▸ WORK TASK
Take the data that follows and return it exactly.

--- SUPPLIED RECORDS ---

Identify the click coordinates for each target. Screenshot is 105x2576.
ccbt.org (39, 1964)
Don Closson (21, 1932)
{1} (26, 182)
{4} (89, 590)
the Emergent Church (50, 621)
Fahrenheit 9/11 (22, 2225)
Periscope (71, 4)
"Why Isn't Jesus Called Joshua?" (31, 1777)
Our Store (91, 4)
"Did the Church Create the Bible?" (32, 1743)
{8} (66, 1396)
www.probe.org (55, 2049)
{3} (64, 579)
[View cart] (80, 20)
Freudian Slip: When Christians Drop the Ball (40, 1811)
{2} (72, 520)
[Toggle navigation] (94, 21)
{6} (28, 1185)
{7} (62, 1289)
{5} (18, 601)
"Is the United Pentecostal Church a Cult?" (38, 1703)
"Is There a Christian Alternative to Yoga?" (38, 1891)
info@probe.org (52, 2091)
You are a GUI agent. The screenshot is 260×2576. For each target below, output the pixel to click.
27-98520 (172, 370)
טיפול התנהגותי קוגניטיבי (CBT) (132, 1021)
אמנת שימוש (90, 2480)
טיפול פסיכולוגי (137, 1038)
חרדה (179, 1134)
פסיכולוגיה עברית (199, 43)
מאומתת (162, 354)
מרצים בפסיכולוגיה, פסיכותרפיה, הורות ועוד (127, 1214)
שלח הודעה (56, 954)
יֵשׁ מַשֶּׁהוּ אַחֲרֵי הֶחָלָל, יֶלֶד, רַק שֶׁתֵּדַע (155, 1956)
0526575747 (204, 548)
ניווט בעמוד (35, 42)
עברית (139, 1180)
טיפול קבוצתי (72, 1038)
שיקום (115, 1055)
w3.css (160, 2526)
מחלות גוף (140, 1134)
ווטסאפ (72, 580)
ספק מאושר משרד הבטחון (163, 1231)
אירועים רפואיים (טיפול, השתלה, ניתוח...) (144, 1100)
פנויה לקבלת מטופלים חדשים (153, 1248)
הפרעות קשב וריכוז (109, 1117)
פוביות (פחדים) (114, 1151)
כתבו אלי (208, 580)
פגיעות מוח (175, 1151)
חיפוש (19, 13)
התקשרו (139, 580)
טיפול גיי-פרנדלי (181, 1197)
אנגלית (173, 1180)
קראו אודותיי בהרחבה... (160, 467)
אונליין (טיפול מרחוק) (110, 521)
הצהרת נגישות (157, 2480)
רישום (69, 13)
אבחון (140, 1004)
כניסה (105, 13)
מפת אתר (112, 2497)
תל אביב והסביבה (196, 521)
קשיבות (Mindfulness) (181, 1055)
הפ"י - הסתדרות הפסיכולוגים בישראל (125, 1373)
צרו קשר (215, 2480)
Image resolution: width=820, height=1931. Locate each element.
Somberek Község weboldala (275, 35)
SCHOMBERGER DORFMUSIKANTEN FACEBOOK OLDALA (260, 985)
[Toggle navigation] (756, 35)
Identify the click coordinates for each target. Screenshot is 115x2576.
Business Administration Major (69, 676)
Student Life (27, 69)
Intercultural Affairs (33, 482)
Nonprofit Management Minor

---

▸ RESULT OF THE TASK
Identify the click coordinates for each target. Screenshot is 105x2576.
ccbt.org (39, 1964)
Don Closson (21, 1932)
{1} (26, 182)
{4} (89, 590)
the Emergent Church (50, 621)
Fahrenheit 9/11 (22, 2225)
Periscope (71, 4)
"Why Isn't Jesus Called Joshua?" (31, 1777)
Our Store (91, 4)
"Did the Church Create the Bible?" (32, 1743)
{8} (66, 1396)
www.probe.org (55, 2049)
{3} (64, 579)
[View cart] (80, 20)
Freudian Slip: When Christians Drop the Ball (40, 1811)
{2} (72, 520)
[Toggle navigation] (94, 21)
{6} (28, 1185)
{7} (62, 1289)
{5} (18, 601)
"Is the United Pentecostal Church a Cult?" (38, 1703)
"Is There a Christian Alternative to Yoga?" (38, 1891)
info@probe.org (52, 2091)
You are a GUI agent. The screenshot is 260×2576. For each target below, output the pixel to click.
27-98520 (172, 370)
טיפול התנהגותי קוגניטיבי (CBT) (132, 1021)
אמנת שימוש (90, 2480)
טיפול פסיכולוגי (137, 1038)
חרדה (179, 1134)
פסיכולוגיה עברית (199, 43)
מאומתת (162, 354)
מרצים בפסיכולוגיה, פסיכותרפיה, הורות ועוד (127, 1214)
שלח הודעה (56, 954)
יֵשׁ מַשֶּׁהוּ אַחֲרֵי הֶחָלָל, יֶלֶד, רַק שֶׁתֵּדַע (155, 1956)
0526575747 (204, 548)
ניווט בעמוד (35, 42)
עברית (139, 1180)
טיפול קבוצתי (72, 1038)
שיקום (115, 1055)
w3.css (160, 2526)
מחלות גוף (140, 1134)
ווטסאפ (72, 580)
ספק מאושר משרד הבטחון (163, 1231)
אירועים רפואיים (טיפול, השתלה, ניתוח...) (144, 1100)
פנויה לקבלת מטופלים חדשים (153, 1248)
הפרעות קשב וריכוז (109, 1117)
פוביות (פחדים) (114, 1151)
כתבו אלי (208, 580)
פגיעות מוח (175, 1151)
חיפוש (19, 13)
התקשרו (139, 580)
טיפול גיי-פרנדלי (181, 1197)
אנגלית (173, 1180)
קראו אודותיי בהרחבה... (160, 467)
אונליין (טיפול מרחוק) (110, 521)
הצהרת נגישות (157, 2480)
רישום (69, 13)
אבחון (140, 1004)
כניסה (105, 13)
מפת אתר (112, 2497)
תל אביב והסביבה (196, 521)
קשיבות (Mindfulness) (181, 1055)
הפ"י - הסתדרות הפסיכולוגים בישראל (125, 1373)
צרו קשר (215, 2480)
Image resolution: width=820, height=1931. Locate each element.
Somberek Község weboldala (275, 35)
SCHOMBERGER DORFMUSIKANTEN FACEBOOK OLDALA (260, 985)
[Toggle navigation] (756, 35)
Identify the click coordinates for each target. Screenshot is 115x2576.
Business Administration Major (69, 676)
Student Life (27, 69)
Intercultural Affairs (33, 482)
Nonprofit Management Minor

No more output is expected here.